Cameron allowed that Bill 24’s Section 7 appears to establish grounds that could compel Catholic schools to hire openly homosexual teachers.

That section requires schools to “affirm the rights” of staff and students as established in the Alberta Human Rights Act and the Charter of Rights and Freedoms.

It also requires schools to establish a “code of conduct” stating all staff and students “will not be discriminated against as provided for in the Alberta Human Rights Act” and the Charter of Rights.

But the section is “not even in the realm of proper legal thinking. It completely contradicts the law,” Cameron told LifeSiteNews.  “It’s so far out in left field it’s not even in the ballpark.”

The Charter “only binds the government and its delegates,” he explained.

“If you are a public school, you are the government, because you are operated by a public school board that derives its authority from a statute.”

But that’s not the case for independent religious schools, even those that are publicly funded, as are Alberta’s Catholic schools.

“Independent religious schools are protected by the Charter,” Cameron said.

“And what Minister Eggen is trying to do is make them bound by the Charter, which is ridiculous.”

Jason Kenney, leader of the United Conservative Party, said his party opposes Bill 24, which he says gives government unprecedented power.

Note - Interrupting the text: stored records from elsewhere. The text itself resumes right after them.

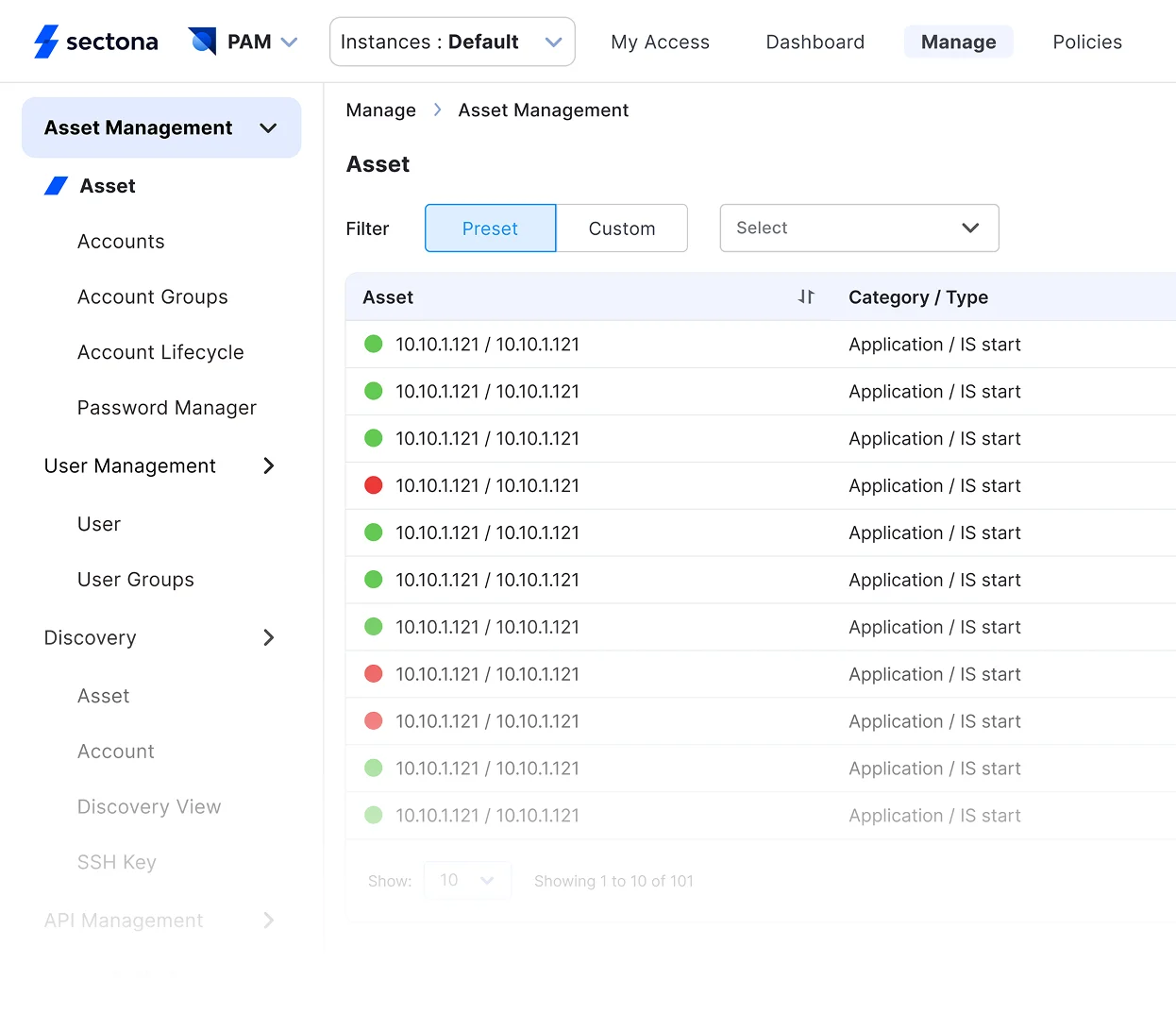1176x1031 pixels.
Task: Click the red status dot in eighth row
Action: tap(374, 674)
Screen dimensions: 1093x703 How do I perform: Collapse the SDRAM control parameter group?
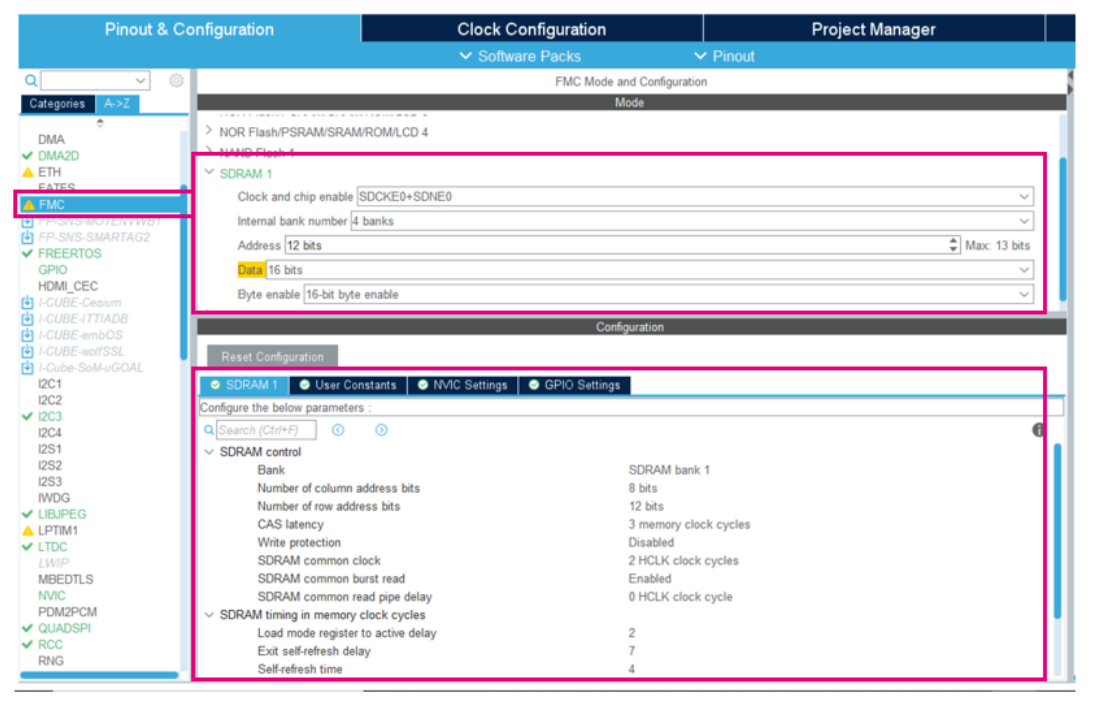pos(209,452)
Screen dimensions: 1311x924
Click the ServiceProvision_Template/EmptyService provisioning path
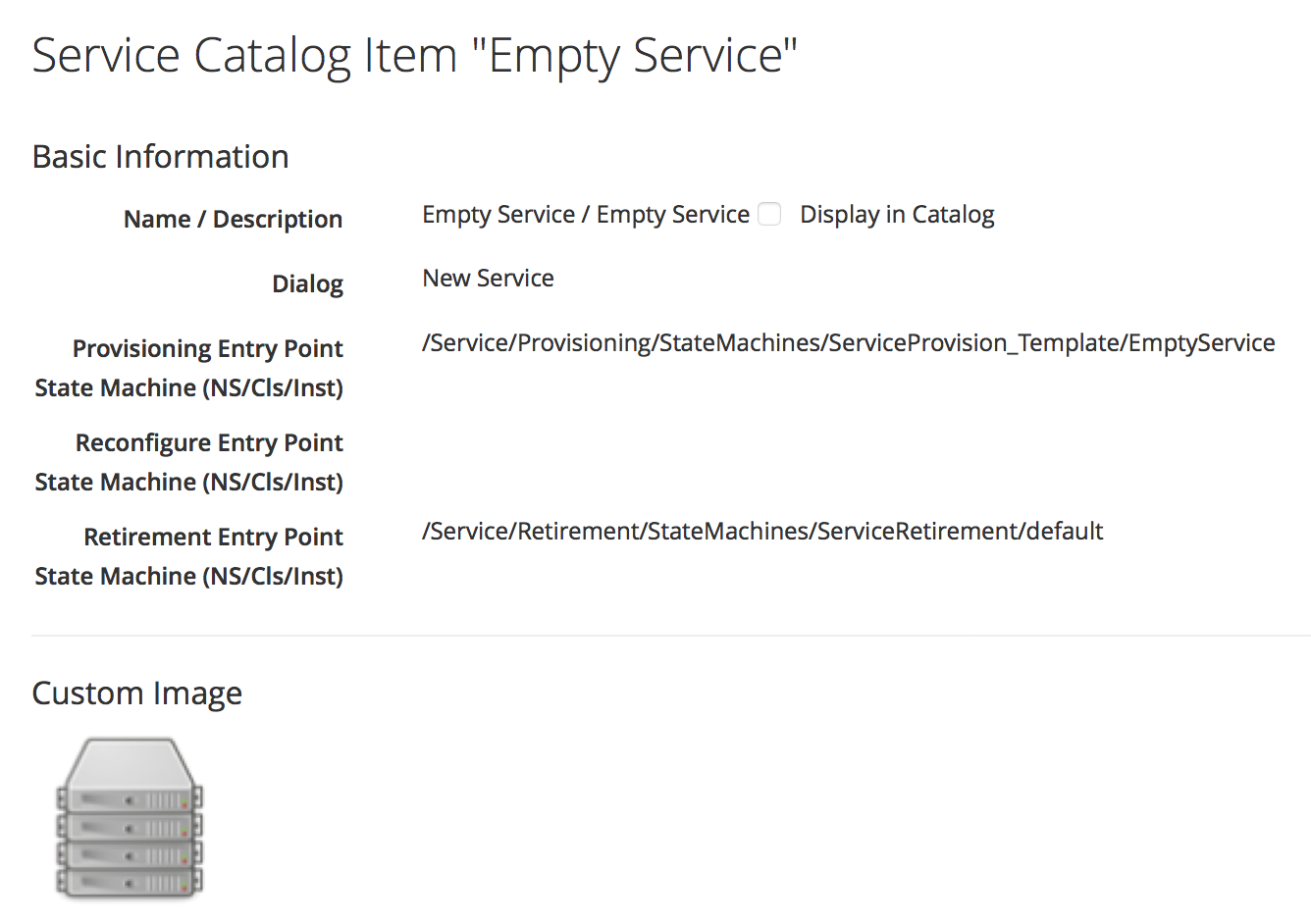click(x=848, y=343)
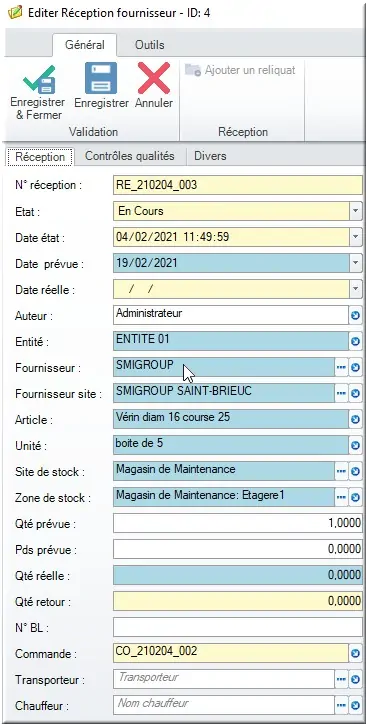Screen dimensions: 366x724
Task: Click the Enregistrer & Fermer icon
Action: (39, 79)
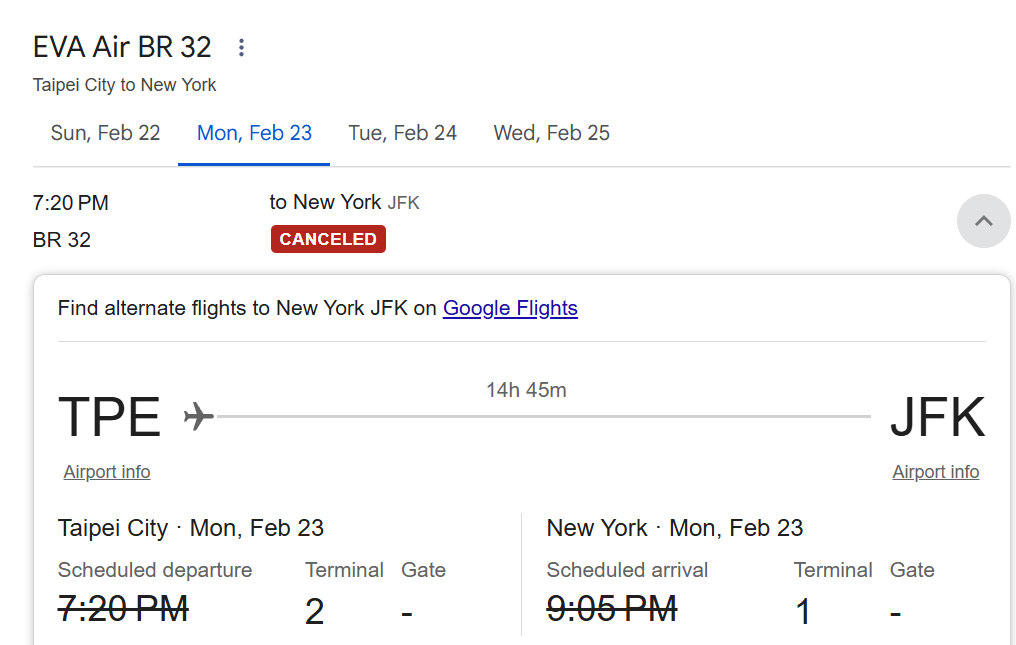Click the large TPE airport code
This screenshot has width=1016, height=645.
pyautogui.click(x=110, y=417)
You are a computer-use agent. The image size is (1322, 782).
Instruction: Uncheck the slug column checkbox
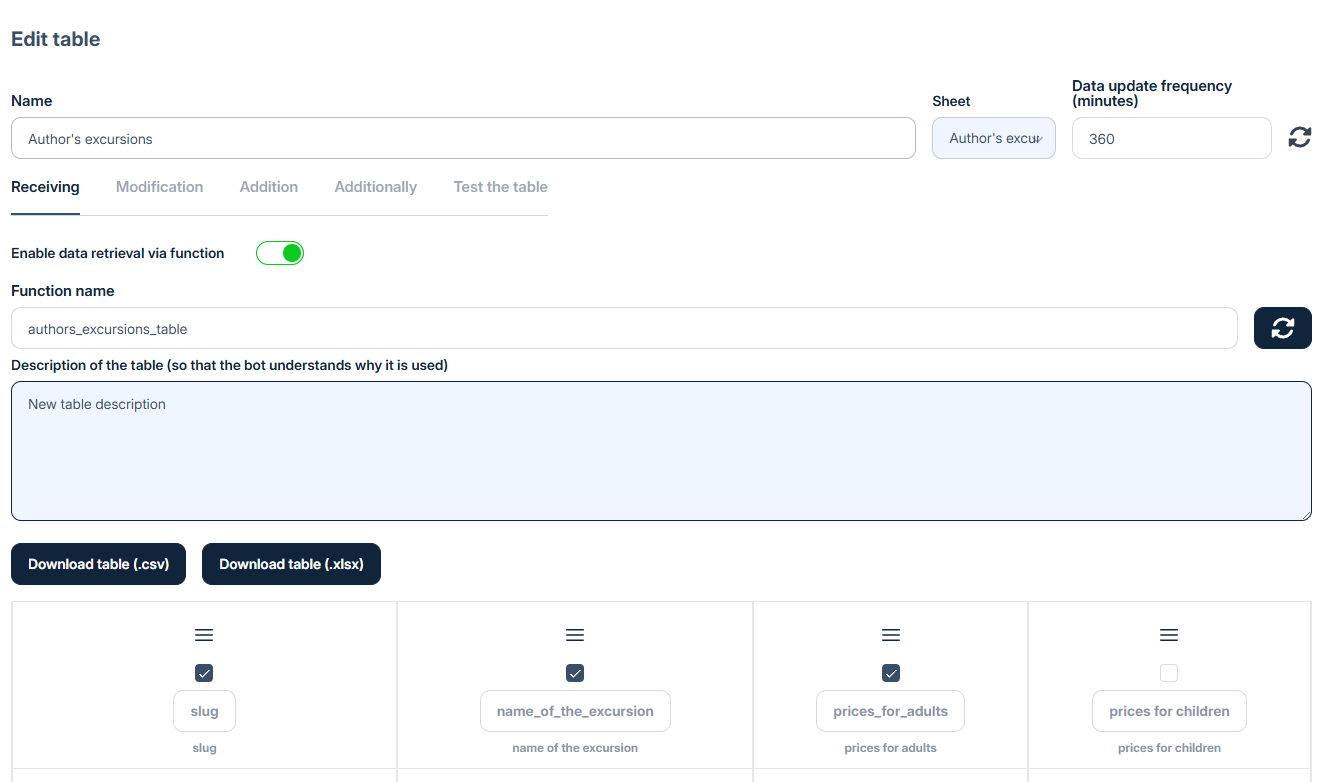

“Not even Ontario’s Liberal government, which has taken a very aggressive approach to these issues, has proposed anything like the powers in Bill 24,” Kenney said last week.

The legislation “concentrates enormous new powers in the hands of the Minister, undermining local decision making by principals, school boards, and independent schools,” he said.

The Alberta Catholic School Trustees’ Association echoed this in a Monday statement criticizing the bill’s potential to undermine the autonomy of local school boards and school officials, the Edmonton Journal reported.

The ACSTA also fears Bill 24 will put excessive pressure on principals.

The legislation will require principals of religious schools to “immediately grant permission” for a GSA, without consulting the board or considering parental rights or the school’s religious character.